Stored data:
************

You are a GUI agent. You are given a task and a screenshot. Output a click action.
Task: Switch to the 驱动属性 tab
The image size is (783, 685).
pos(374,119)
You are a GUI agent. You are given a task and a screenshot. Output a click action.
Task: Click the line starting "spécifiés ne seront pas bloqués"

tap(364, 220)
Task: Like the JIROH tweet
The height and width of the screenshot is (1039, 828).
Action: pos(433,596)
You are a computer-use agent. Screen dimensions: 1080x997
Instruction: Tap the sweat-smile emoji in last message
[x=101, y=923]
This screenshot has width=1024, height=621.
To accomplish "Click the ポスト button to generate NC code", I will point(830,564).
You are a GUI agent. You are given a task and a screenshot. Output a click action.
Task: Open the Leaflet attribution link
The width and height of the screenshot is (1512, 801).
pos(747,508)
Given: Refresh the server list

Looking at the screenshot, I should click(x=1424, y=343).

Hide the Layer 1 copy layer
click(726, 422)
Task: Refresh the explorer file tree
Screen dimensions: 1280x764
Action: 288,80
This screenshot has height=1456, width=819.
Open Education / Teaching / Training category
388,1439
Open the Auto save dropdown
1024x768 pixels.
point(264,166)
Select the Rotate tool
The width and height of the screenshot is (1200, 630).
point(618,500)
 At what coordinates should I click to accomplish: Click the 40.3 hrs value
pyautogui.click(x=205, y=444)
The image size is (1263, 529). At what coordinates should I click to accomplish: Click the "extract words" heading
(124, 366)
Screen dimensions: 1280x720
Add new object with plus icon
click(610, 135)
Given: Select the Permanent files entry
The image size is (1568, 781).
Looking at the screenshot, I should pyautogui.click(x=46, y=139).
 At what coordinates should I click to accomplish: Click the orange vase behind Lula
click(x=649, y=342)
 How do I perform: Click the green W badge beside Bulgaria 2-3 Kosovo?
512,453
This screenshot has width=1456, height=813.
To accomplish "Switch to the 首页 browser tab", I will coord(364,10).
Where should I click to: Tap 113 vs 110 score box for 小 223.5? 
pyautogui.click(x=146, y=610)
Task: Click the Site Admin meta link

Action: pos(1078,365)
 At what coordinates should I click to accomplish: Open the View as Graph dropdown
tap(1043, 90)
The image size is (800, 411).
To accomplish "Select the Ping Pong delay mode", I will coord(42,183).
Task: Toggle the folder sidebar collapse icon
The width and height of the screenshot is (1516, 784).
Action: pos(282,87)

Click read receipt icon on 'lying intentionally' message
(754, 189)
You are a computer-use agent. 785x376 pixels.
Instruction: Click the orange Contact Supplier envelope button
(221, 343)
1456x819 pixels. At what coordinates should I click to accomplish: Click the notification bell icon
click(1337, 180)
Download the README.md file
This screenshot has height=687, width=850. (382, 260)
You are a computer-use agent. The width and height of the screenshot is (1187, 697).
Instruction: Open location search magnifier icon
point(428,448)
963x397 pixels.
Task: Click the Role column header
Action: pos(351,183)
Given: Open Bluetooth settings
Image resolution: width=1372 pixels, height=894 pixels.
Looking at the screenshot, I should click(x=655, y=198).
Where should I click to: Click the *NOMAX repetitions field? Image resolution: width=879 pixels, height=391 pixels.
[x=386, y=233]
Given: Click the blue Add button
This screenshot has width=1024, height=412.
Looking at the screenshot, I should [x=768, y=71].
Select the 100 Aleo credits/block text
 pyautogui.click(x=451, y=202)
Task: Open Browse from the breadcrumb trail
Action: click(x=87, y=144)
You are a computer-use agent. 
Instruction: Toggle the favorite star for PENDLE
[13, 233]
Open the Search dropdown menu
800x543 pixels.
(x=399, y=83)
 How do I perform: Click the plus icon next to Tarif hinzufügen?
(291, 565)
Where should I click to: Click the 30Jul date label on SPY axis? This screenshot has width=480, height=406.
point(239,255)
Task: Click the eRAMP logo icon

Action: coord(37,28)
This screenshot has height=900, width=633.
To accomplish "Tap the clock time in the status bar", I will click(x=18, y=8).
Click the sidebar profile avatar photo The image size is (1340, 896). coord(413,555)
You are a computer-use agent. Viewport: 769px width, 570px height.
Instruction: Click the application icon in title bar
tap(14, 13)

************

Problem -
The line containing "Given: Click the blue Add button" and every line after it, through the end of the records above: output exactly those, and nothing else.

Result for this task -
Given: Click the blue Add button
This screenshot has width=1024, height=412.
Looking at the screenshot, I should [x=768, y=71].
Select the 100 Aleo credits/block text
 pyautogui.click(x=451, y=202)
Task: Open Browse from the breadcrumb trail
Action: click(x=87, y=144)
You are a computer-use agent. 
Instruction: Toggle the favorite star for PENDLE
[13, 233]
Open the Search dropdown menu
800x543 pixels.
(x=399, y=83)
 How do I perform: Click the plus icon next to Tarif hinzufügen?
(291, 565)
Where should I click to: Click the 30Jul date label on SPY axis? This screenshot has width=480, height=406.
point(239,255)
Task: Click the eRAMP logo icon

Action: coord(37,28)
This screenshot has height=900, width=633.
To accomplish "Tap the clock time in the status bar", I will click(x=18, y=8).
Click the sidebar profile avatar photo The image size is (1340, 896). coord(413,555)
You are a computer-use agent. Viewport: 769px width, 570px height.
Instruction: Click the application icon in title bar
tap(14, 13)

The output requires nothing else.